§ About this task
Retype the stretch from "A random harvest" through "of their ancestors)." in the passage about CWD in deer, keeping every word and mark unchanged.

A random harvest last year of 266 deer from a test area roughly 20 miles long and 10 miles wide in Newton County found that 62 deer — 23 percent — had CWD.

When Gray got the results from that harvest, "it was not a happy day," he said. "You spend your whole career managing a resource and investing so much of yourself in that resource, and the commission has implemented regulations ... to prevent [CWD transmission]. And now we've detected it. It's a punch in the gut."

A brain infected with the disease looks like Swiss cheese, riddled with small holes. Other prion diseases include mad cow (bovine spongiform encephalopathy), scrapie (in sheep), Creutzfeld-Jakob (a human variant) and kuru (also a human variant, known from a New Guinea tribe whose members ate the brains of their ancestors).

Prions are scary things: The mad cow outbreak in the 1990s in the United Kingdom was linked to human deaths from Creutzfeld-Jakob; scientists suggested the disease was transmitted by the consumption of tainted beef. The European Union and the United States banned the import of British beef, and Great Britain eventually ordered the slaughter of millions of cows and bulls. Since then, there have been four cases of humans dying from the human variant of mad cow in the United States.

§ Dataset extract
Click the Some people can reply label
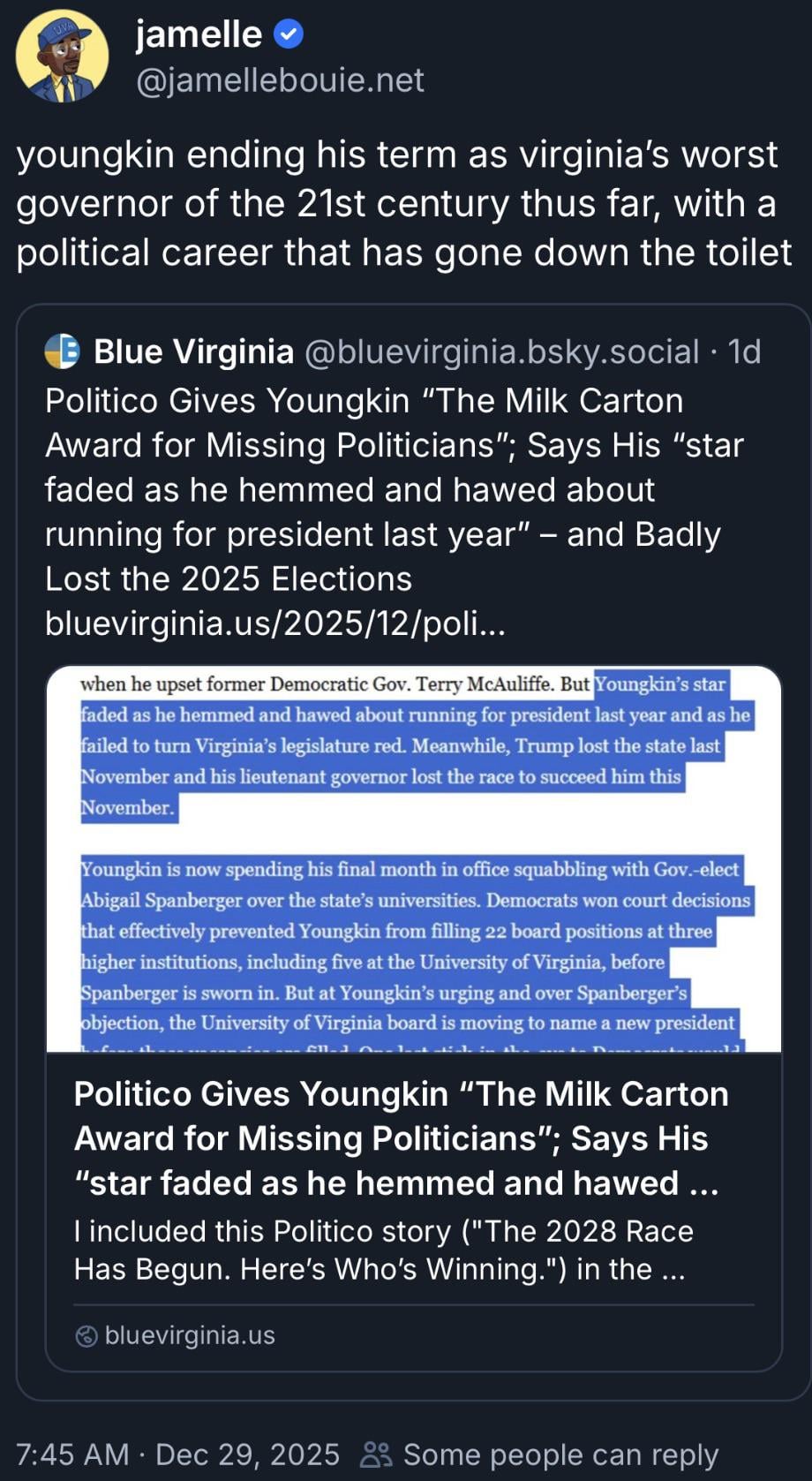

§ Answer to this task
A random harvest last year of 266 deer from a test area roughly 20 miles long and 10 miles wide in Newton County found that 62 deer — 23 percent — had CWD.

When Gray got the results from that harvest, "it was not a happy day," he said. "You spend your whole career managing a resource and investing so much of yourself in that resource, and the commission has implemented regulations ... to prevent [CWD transmission]. And now we've detected it. It's a punch in the gut."

A brain infected with the disease looks like Swiss cheese, riddled with small holes. Other prion diseases include mad cow (bovine spongiform encephalopathy), scrapie (in sheep), Creutzfeld-Jakob (a human variant) and kuru (also a human variant, known from a New Guinea tribe whose members ate the brains of their ancestors).